Korian
- Type: Public
- Traded as: Euronext Paris: CLARI CAC Mid 60 Component
- ISIN: FR0010386334
- Industry: Caregiving
- Founded: 2003
- Key people: Sophie Boissard (Chairman & CEO)
- Revenue: €4.5 billion (2022)
- Number of employees: 57,000 (2021)
- Website: https://www.korian.fr/

= Korian =

French healthcare company

Korian is a French company specialized in nursing home care for the elderly, named EHPAD (Établissement d'hébergement pour personnes âgées dépendantes) in France. Korian has nursing homes in six European countries (France, Germany, Belgium, Italy, Spain and Netherlands).

== History ==
Korian is the result of the merging of the corresponding companies Finagest and Serience in 2003.

== Criticisms ==
=== COVID-19 epidemic ===
On 4 April 2020 an investigation by France Inter revealed grave shortcomings in a Korian EHPAD in Clamart, where Korian refused to acknowledge the existence of COVID-19 cases.

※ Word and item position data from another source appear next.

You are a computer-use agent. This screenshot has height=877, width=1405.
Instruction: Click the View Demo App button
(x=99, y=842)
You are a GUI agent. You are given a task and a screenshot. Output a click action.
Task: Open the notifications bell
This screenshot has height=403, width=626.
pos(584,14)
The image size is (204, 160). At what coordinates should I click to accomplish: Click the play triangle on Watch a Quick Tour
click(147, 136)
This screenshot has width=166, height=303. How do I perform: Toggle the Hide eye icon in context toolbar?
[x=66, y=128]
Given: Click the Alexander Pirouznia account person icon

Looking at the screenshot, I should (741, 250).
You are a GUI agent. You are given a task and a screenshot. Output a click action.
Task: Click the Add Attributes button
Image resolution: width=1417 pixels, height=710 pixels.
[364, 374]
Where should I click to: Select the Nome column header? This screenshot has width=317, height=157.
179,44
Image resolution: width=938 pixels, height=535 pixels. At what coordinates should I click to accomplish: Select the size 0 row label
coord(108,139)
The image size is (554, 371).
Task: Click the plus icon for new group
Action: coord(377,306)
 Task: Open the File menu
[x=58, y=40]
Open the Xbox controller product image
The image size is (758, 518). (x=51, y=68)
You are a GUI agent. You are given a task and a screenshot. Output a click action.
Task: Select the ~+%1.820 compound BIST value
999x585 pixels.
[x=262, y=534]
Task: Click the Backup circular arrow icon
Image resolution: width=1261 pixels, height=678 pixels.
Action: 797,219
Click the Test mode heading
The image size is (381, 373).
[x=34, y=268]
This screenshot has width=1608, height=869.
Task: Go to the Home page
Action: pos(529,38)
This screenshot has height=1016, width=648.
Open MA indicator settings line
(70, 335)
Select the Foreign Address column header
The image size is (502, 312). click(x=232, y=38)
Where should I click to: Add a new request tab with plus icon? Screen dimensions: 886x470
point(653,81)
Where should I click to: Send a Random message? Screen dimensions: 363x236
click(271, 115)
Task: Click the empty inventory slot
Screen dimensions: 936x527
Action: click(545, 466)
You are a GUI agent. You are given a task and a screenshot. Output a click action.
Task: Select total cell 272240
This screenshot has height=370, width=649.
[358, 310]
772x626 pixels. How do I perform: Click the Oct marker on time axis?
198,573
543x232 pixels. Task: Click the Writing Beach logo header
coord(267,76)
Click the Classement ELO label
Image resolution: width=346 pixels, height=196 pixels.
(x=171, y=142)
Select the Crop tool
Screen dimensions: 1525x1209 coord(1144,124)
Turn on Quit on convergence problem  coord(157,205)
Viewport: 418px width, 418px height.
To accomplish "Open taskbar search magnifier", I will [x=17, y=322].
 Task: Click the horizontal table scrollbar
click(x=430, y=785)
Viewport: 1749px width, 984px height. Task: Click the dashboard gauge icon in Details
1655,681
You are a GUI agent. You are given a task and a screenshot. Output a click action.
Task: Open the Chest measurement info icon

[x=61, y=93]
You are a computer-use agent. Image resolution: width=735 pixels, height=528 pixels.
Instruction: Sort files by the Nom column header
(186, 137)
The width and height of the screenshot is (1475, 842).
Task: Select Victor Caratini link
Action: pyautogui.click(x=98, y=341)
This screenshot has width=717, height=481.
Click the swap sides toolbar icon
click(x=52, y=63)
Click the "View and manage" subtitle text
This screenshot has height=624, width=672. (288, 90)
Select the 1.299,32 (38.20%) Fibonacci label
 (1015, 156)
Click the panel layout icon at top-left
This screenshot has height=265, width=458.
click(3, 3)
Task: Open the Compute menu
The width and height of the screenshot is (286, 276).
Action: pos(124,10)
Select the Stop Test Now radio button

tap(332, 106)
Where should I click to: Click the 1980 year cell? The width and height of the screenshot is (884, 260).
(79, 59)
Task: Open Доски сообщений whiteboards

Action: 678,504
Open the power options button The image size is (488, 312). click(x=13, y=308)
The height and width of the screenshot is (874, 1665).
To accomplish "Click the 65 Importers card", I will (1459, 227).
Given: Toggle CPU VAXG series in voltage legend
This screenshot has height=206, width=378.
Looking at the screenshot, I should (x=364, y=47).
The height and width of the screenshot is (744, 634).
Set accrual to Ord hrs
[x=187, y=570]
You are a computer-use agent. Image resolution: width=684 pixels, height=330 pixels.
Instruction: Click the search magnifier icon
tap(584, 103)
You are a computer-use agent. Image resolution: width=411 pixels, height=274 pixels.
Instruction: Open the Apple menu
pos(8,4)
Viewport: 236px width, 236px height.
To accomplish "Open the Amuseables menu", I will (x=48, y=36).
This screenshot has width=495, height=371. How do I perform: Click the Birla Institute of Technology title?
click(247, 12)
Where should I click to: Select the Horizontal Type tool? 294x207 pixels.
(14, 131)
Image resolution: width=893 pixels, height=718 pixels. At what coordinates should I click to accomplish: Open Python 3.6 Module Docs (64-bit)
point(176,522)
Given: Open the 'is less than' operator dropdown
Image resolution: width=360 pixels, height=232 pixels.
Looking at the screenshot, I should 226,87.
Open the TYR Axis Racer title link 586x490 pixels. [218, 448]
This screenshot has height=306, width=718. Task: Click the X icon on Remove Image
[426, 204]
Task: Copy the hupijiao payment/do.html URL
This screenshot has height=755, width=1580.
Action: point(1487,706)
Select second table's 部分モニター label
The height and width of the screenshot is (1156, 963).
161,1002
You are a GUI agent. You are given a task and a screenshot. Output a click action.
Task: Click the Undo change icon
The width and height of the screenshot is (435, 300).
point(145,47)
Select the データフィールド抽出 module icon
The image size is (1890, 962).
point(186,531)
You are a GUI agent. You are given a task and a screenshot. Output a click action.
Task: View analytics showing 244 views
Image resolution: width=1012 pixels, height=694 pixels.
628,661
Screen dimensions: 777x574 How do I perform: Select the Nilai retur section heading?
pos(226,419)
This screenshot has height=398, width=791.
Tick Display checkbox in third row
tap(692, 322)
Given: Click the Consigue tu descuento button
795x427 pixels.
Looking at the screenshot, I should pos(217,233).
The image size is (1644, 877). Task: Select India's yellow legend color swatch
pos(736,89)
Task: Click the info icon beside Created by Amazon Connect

At the same date, the number of deceased from COVID-19 in another EHPAD managed by Korian in Mougins amounted to 29 people among 110 residents. According to the president of the Alpes-Maritimes department, this residence had almost as many victims as all the department.

On 19 April Libération revealed that 511 residents died from COVID-19 in EHPAD managed by Korian since 1 March, adding that the death toll was probably higher because residents deceased at hospital were not included in these figures.

On 26 April Sophie Boissard, Korian CEO, announced 606 deceased in EHPADs managed by Korian.

On 19 May a joint criminal investigation was started following families complaints about several EHPADs in Hauts-de-Seine.